● **WHAT YOU WILL DO**: Transcribe the entries below word for word, beginning at the line with "Task: Open the Firefox hamburger menu" and stopping after the line with "Click the light blue legend dot"; drop all pictures.

● **Pixel coordinate grounding data**:
* * *
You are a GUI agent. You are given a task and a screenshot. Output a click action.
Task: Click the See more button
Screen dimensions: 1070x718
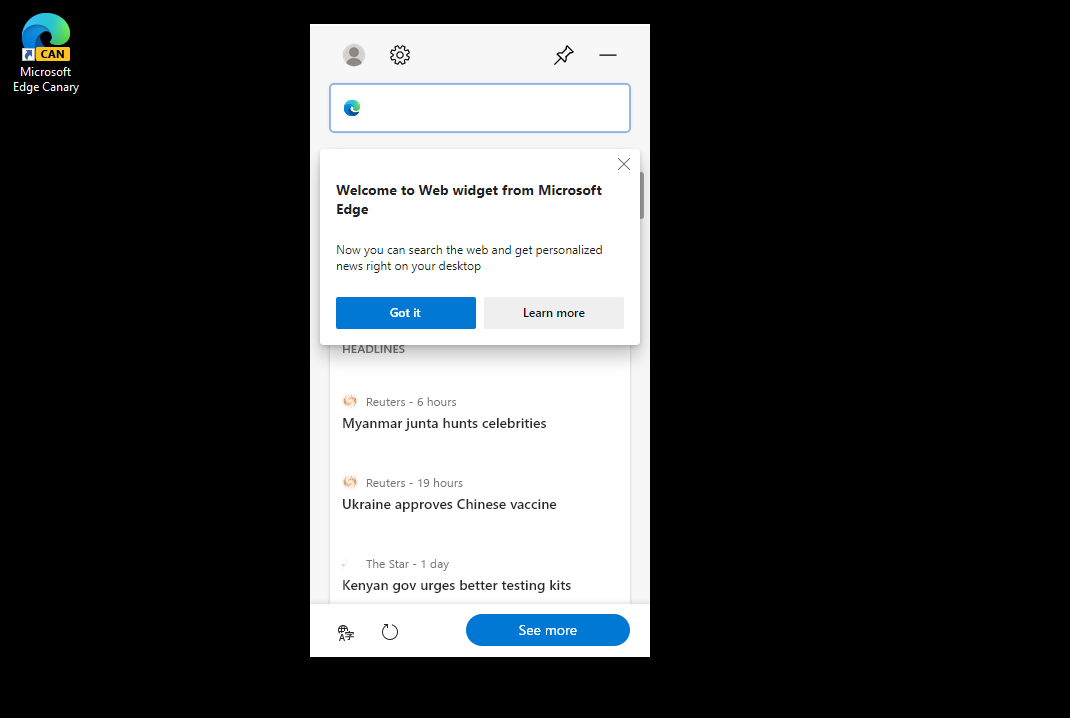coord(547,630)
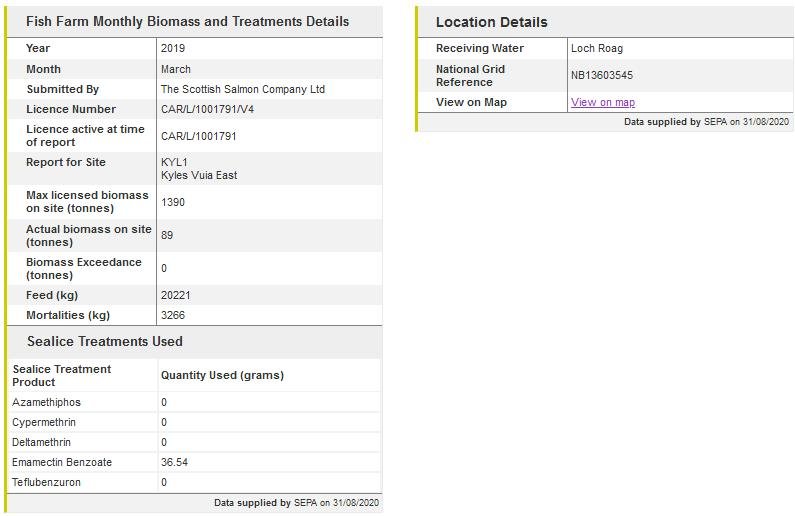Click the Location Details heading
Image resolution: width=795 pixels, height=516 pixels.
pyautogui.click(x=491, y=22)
* * *
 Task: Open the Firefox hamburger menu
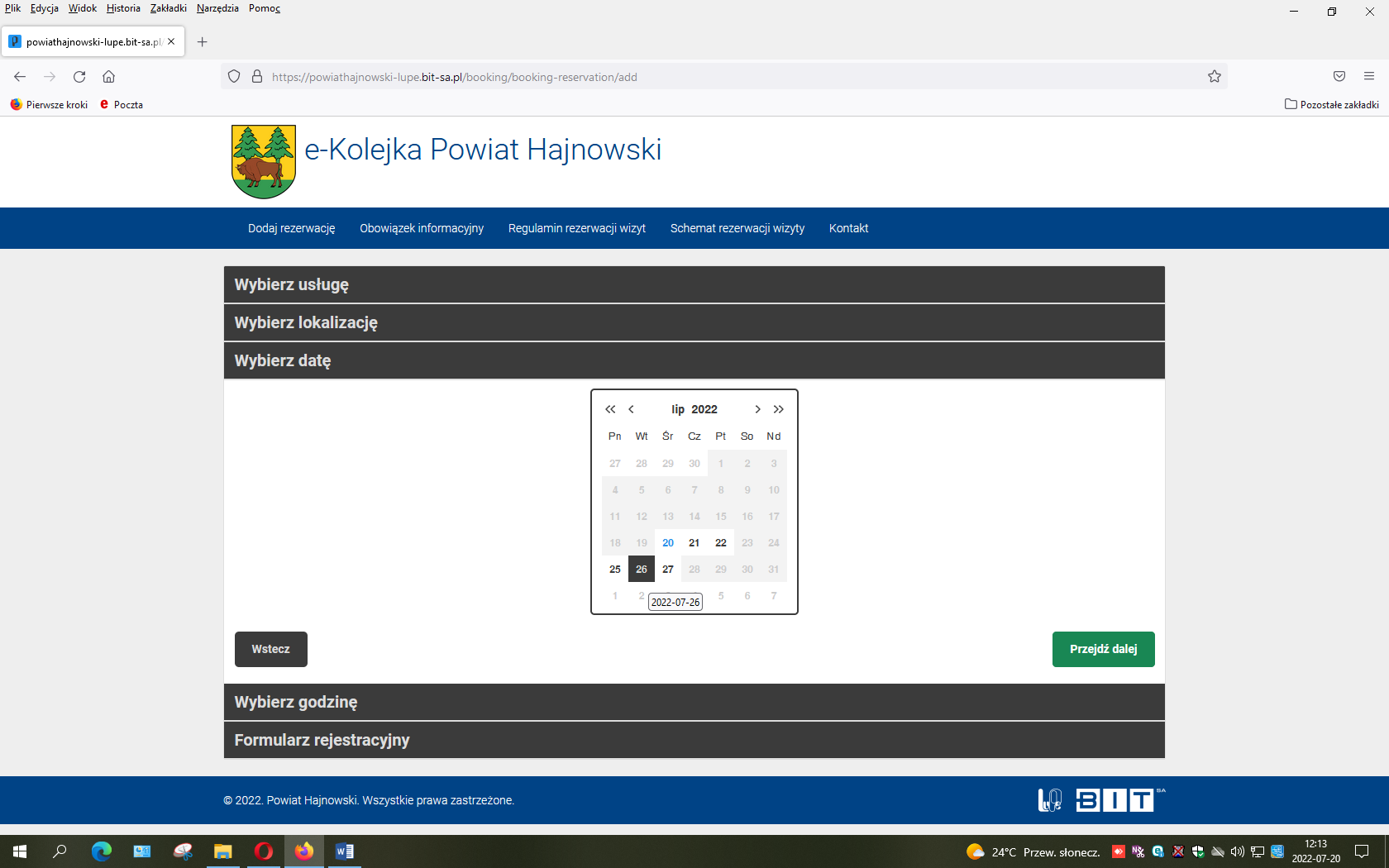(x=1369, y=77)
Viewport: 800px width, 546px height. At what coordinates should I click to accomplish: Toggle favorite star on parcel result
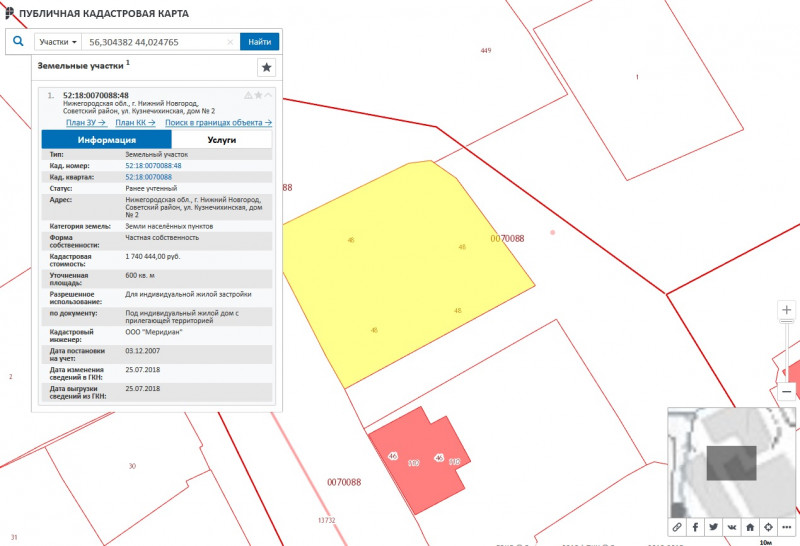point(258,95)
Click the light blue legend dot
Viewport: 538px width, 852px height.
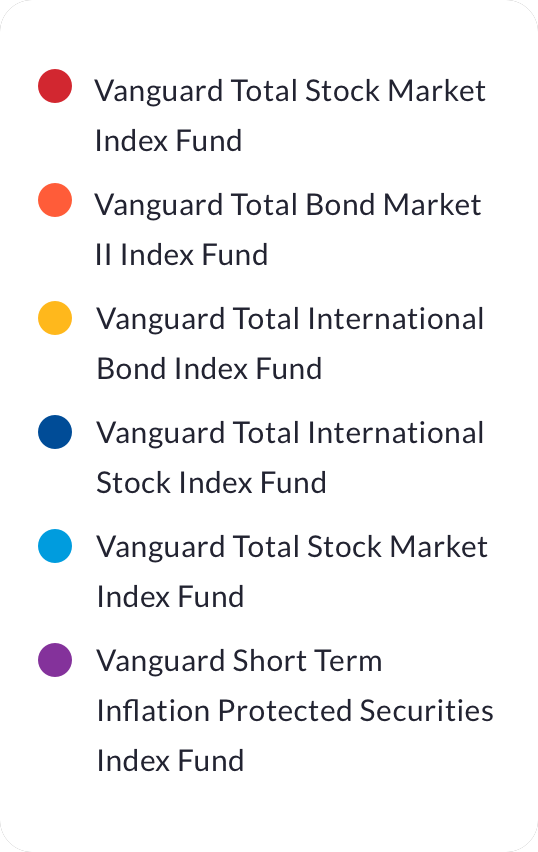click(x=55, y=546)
* * *
● **ANSWER**:
 Task: Open the Firefox hamburger menu
(x=1369, y=77)
Viewport: 800px width, 546px height. At what coordinates should I click to accomplish: Toggle favorite star on parcel result
point(258,95)
Click the light blue legend dot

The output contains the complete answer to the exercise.